KEEMA ALOO (Minced Lamb & Potato Curry)
Succulent minced lamb simmered in a rich tomato based sauce with a variety of aromatic spices and tender potatoes makes this dish the absolute favourite in our household.
Paired with roti and it is the ultimate hearty comfort food.

Seves 4
INGREDIENTS

1kg Ground Beef, Mutton or Lamb
6 Medium Potatoes, cubes
4 Tbsp Cooking oil
4 Green Cardamoms
1 Cinnamon stick
6 Black Peppercorns
3 Large Onions, sliced
1 Tbsp Ginger paste
1 Tbsp Garlic paste
4 Medium Tomatoes, pureed
2 Tsp Red chilli powder or to taste
1 Tsp Garam masala powder
1/2 Tsp Turmeric powder
1 Tsp Salt or to taste
1 Tsp Coriander powder
1 Tsp Kashmiri red chilli powder
1 Chicken stock cube (optional)
1/2 Cup Yogurt, whisked
1/2 Tbsp Dried fenugreek leaves
3 Cups Water or as required
2-3 Fresh Green chillies (optional)
Ginger julienne 1 inch piece
2 Tbs Fresh coriander, chopped
Ginger julienne and fresh coriander leaves for garnish
INSTRUCTIONS
1. In a pan, add cooking oil, green cardamom, cinnamon stick, black peppercorns and fry for 30 seconds on a medium heat. Add the onion and fry for 3-4 minutes or until they turn golden brown.
2. Add the ginger and garlic paste and and fry for 30 seconds. Add the pureed tomatoes, and saute for 4-5 minutes.
3. Add red chilli powder, garam masala powder, turmeric powder, salt, coriander powder, Kashmiri red chilli powder, chicken stock cube and stir fry for 2 minutes.

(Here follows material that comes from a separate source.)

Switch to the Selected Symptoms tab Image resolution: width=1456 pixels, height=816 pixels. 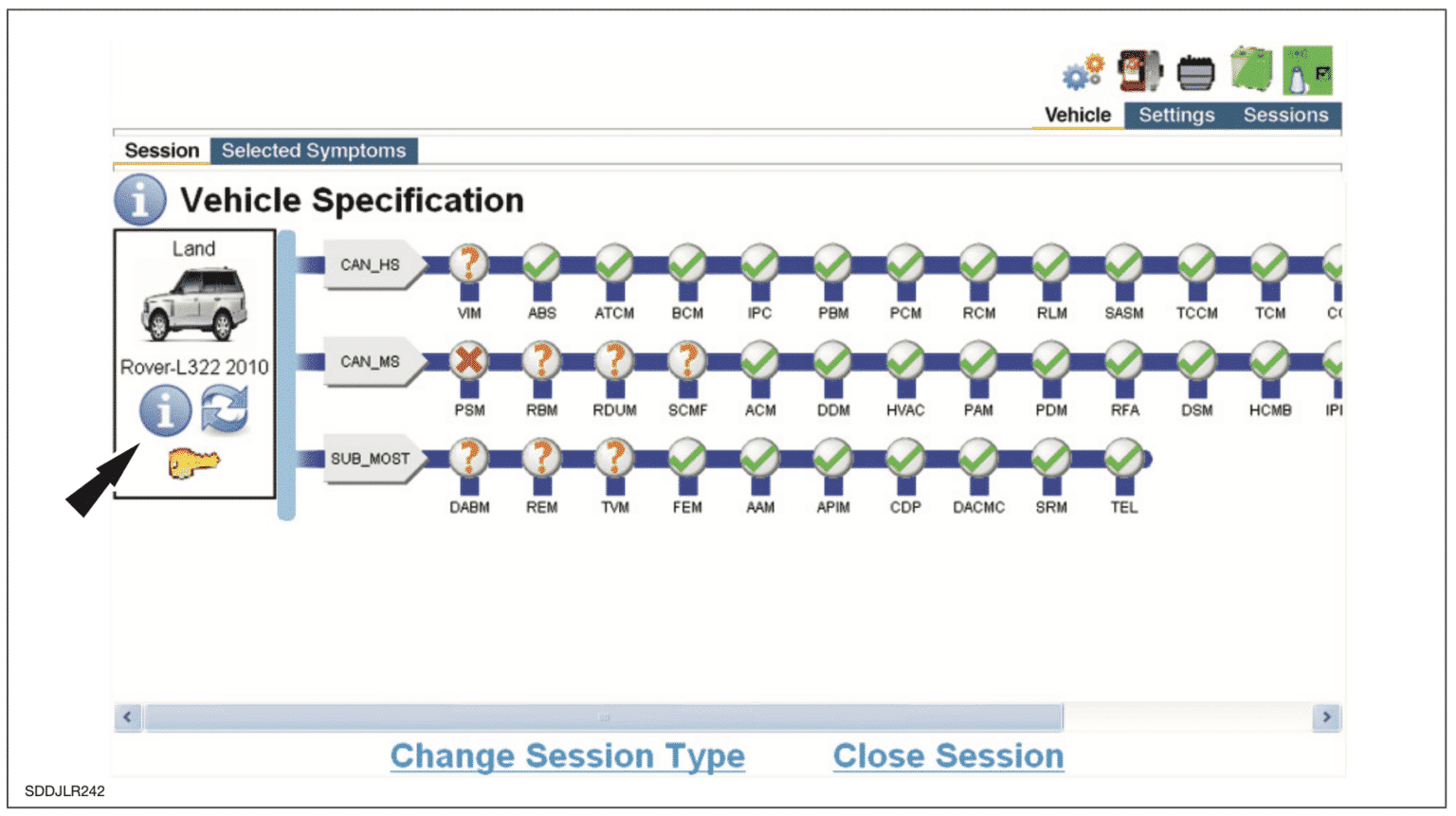click(313, 151)
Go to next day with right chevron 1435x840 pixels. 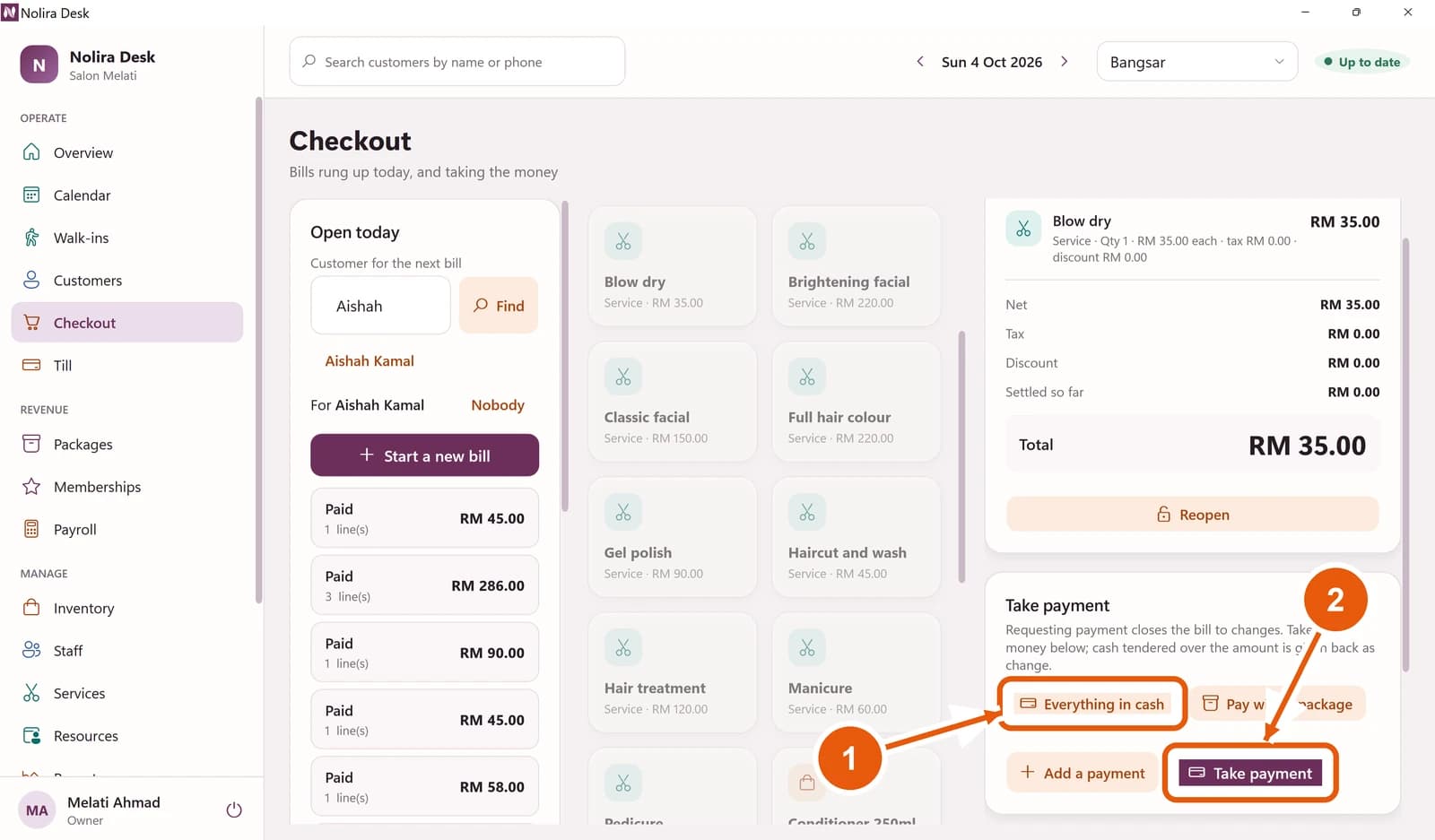point(1065,62)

4. Add yogurt, and cook for 4-5 minutes on a medium heat. Add beef or mutton mince and cook for a further 3-4 minutes or until changes colour.
5. Add dried fenugreek leaves, potatoes and water, bring it to boil, cover and cook on low heat for 20-25 minutes. Add green chilies, ginger julienne, fresh coriander and mix well, cover and cook on low flame for 8-10 minutes. Garnish with fresh coriander, ginger julienne and serve.
Serve with Rice, Roti or Nan.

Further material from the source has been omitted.